E.X.O. doesn’t read well. Every superhero universe has their armoured hero, and Roye Okupe’s version is too derivative and predictable, and while some eye-catching art might have lifted it beyond its premise, that’s not what Sunkanmi Akinboye provides. His figures are stiff, he doesn’t like backgrounds, and there’s just no sense of wonder about his combat scenes.

Wale Williams is first seen as a teenager leaving Nigeria’s Lagoon City after a fallout with his technologist father. He feels his father has prioritised work over his family, and a tragic accident seals his view. Five years later he returns after his father has gone missing to discover his hometown is a very different place. The authorities are losing control, the Prytek corporation for whom his father used to work are very influential, and there’s a well financed terrorist group called The Creed looking to overthrow the government. While in other circumstances they might want the people behind them supporting their uprising, they’re shown as murderous thugs caring little for ordinary people.

Okupe isn’t just introducing E.X.O., who’s Wale in an armoured suit his father was developing before he left, but also a speedster who uses blades as a weapon. It’s likely readers will have guessed who she is before Okupe reveals it, and the same applies to another identity disclosed halfway through.

With better planning and more focus on what matters this might have been improved, but instead Okupe meanders, spending almost entire chapters on flashback scenes that could have been covered in a few panels while still providing the necessary character motivation.

Several years passed between the publication of this material and what follows in Volume Two, and that is an improvement.

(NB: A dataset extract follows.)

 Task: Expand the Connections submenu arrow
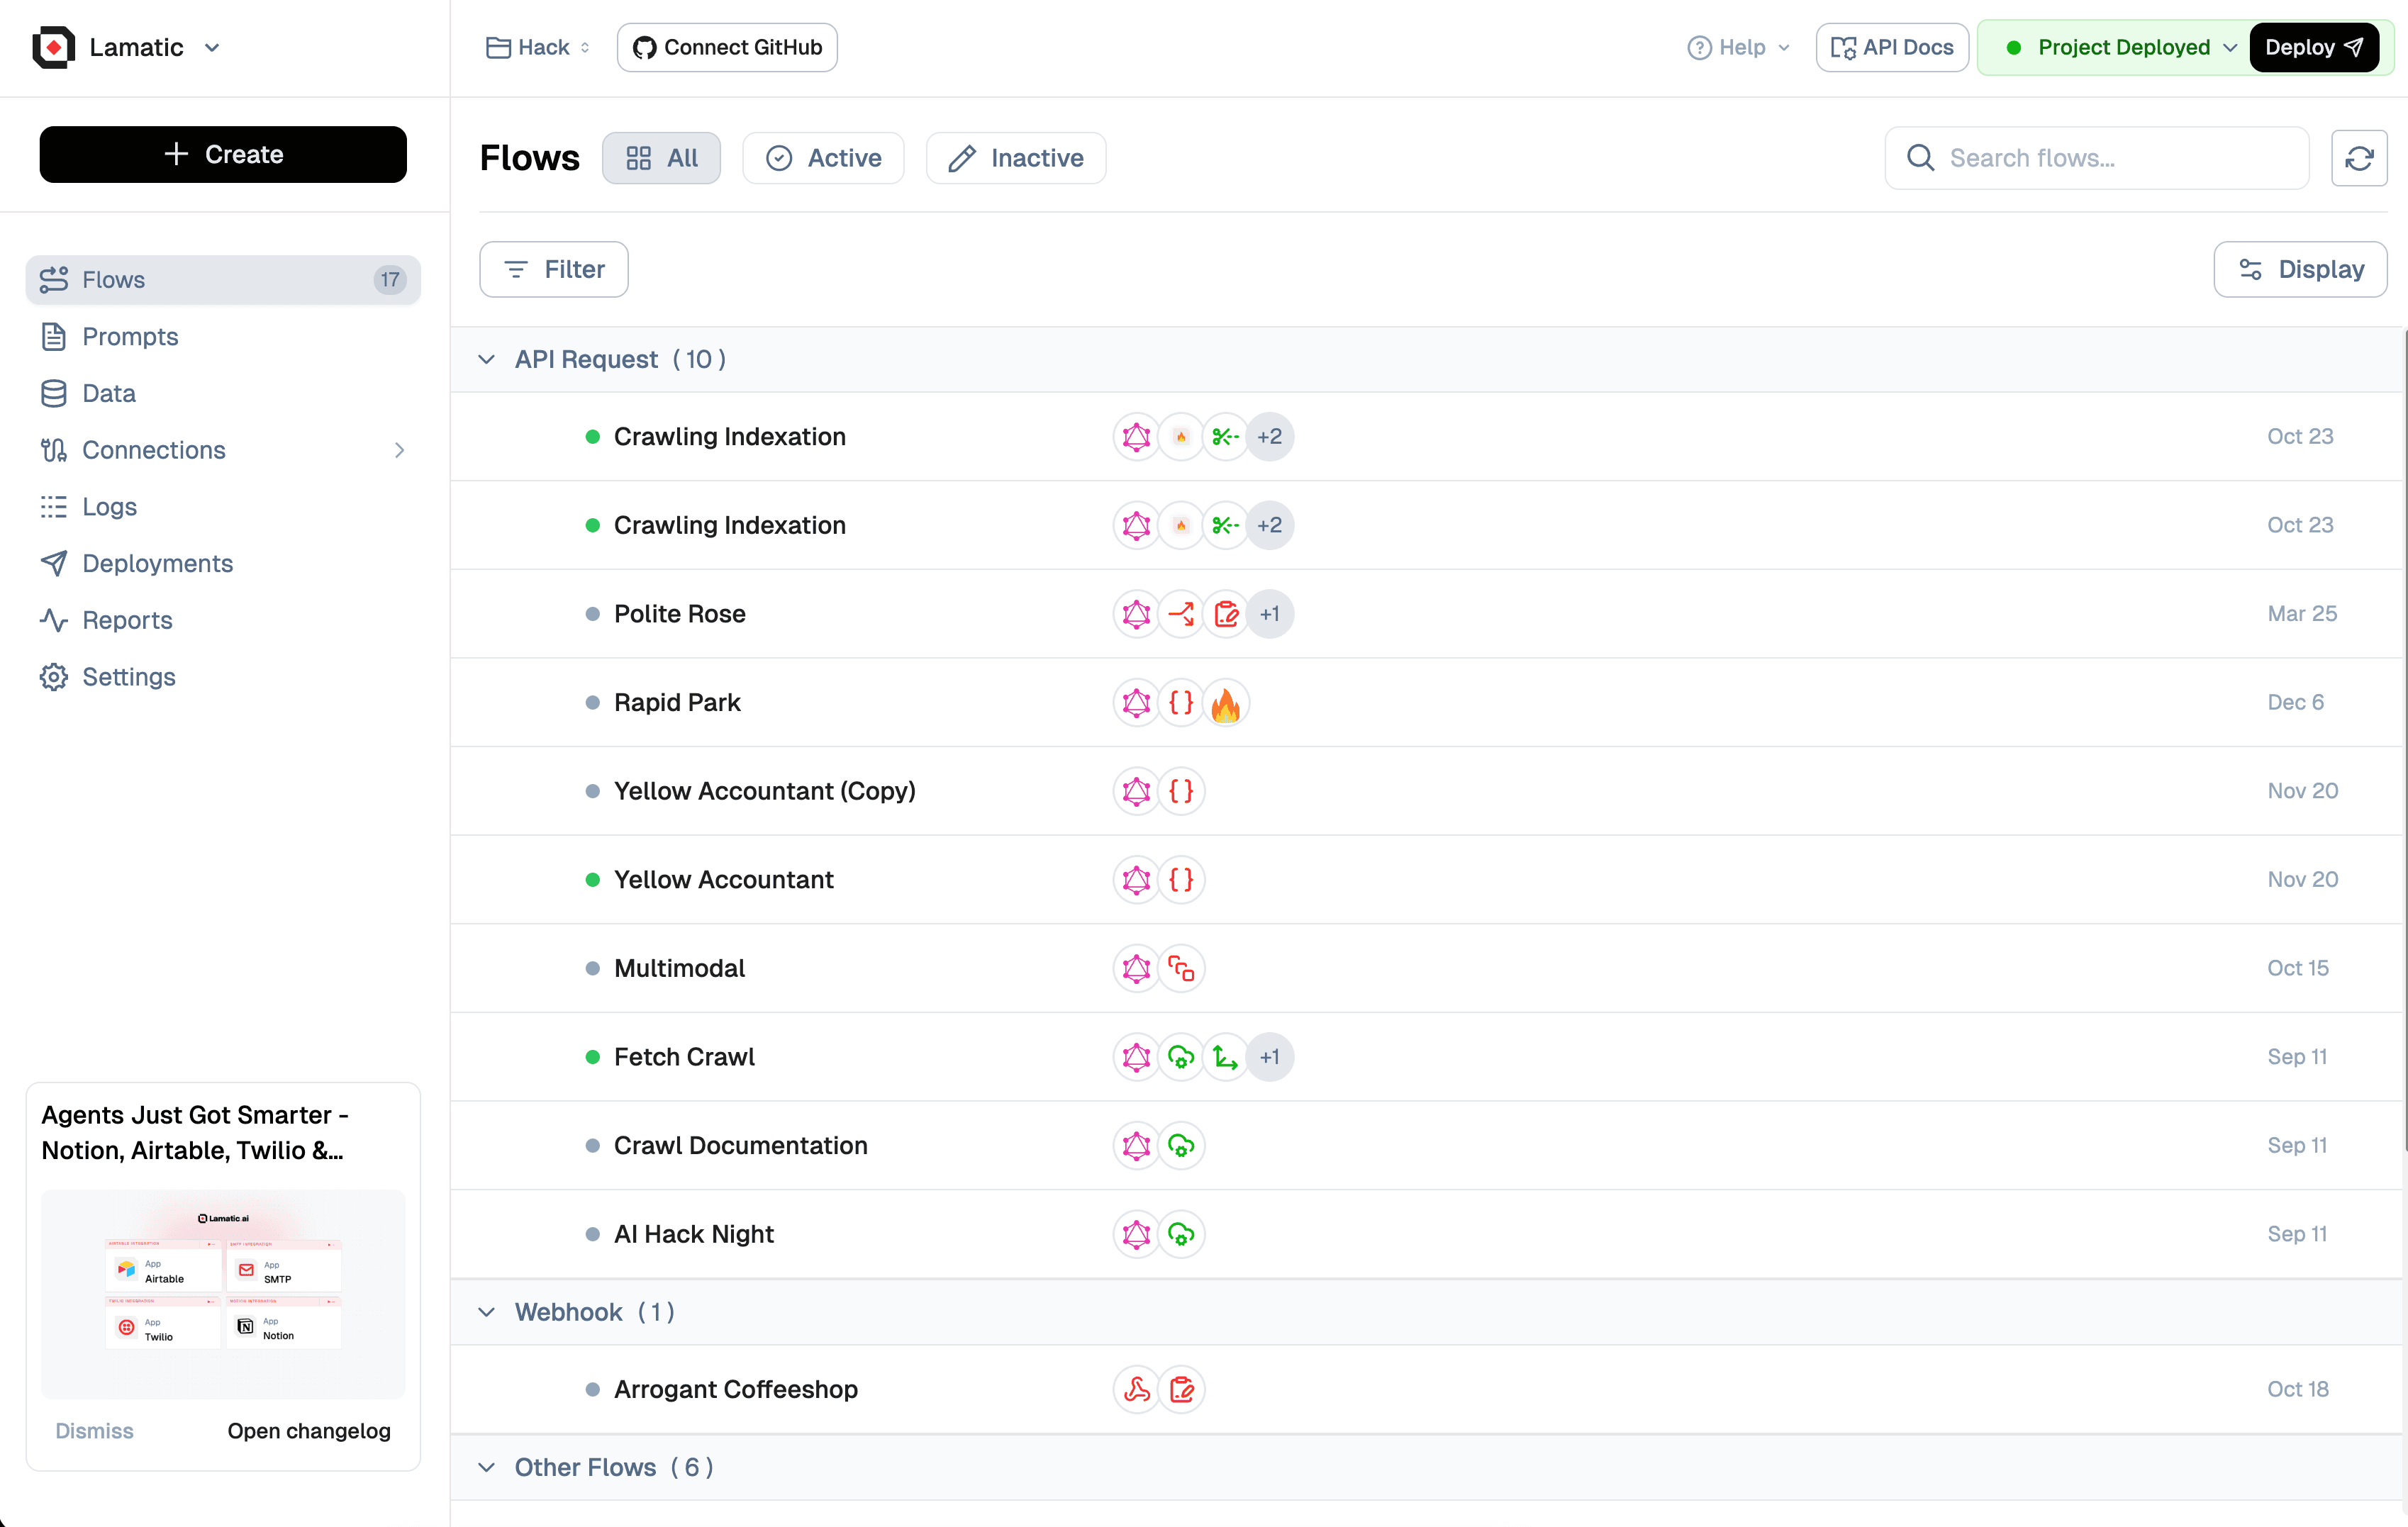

However, Okupe and Akinboye also supply bonus back-up material starring another of their features, Malika, Warrior Queen. On the basis of the conversation Zahra has with her, rather too gushingly, Malika is also concerned about The Creed, but as with the main strip, the characters sometimes seem to be explaining to the audience, and too much dialogue doesn’t ring true. Akinboye’s art for this feature is better, still not fantastic, but at least now showing more variety and more thoughtful layouts.